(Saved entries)
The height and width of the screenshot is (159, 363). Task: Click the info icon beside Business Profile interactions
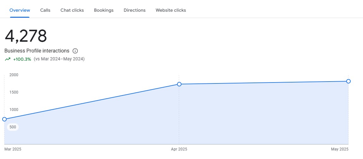pos(75,51)
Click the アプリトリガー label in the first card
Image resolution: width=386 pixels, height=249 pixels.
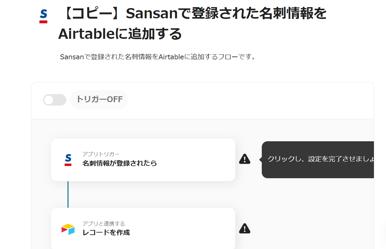(101, 154)
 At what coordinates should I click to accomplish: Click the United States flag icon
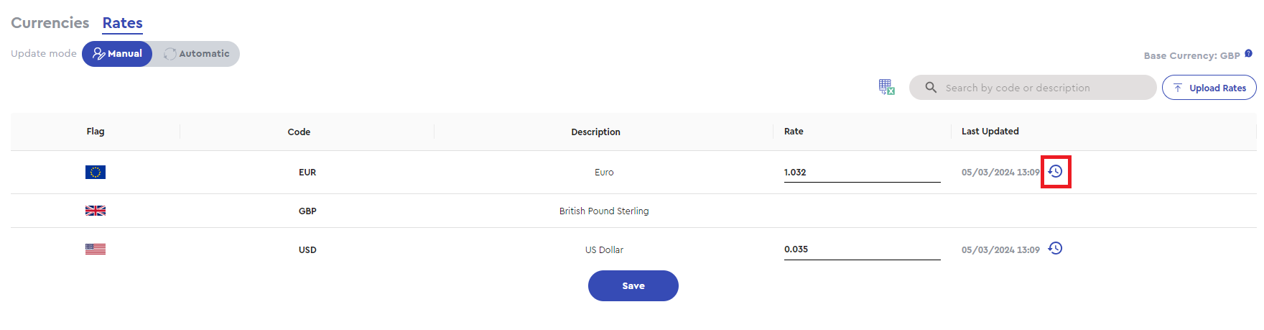click(96, 249)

Aim of the task :: What you print must match the entries exactly, except that no pictures appear.

Answer to this task ::
The height and width of the screenshot is (159, 363). Task: Click the info icon beside Business Profile interactions
pos(75,51)
Click the アプリトリガー label in the first card
Image resolution: width=386 pixels, height=249 pixels.
(101, 154)
 At what coordinates should I click to accomplish: Click the United States flag icon
click(96, 249)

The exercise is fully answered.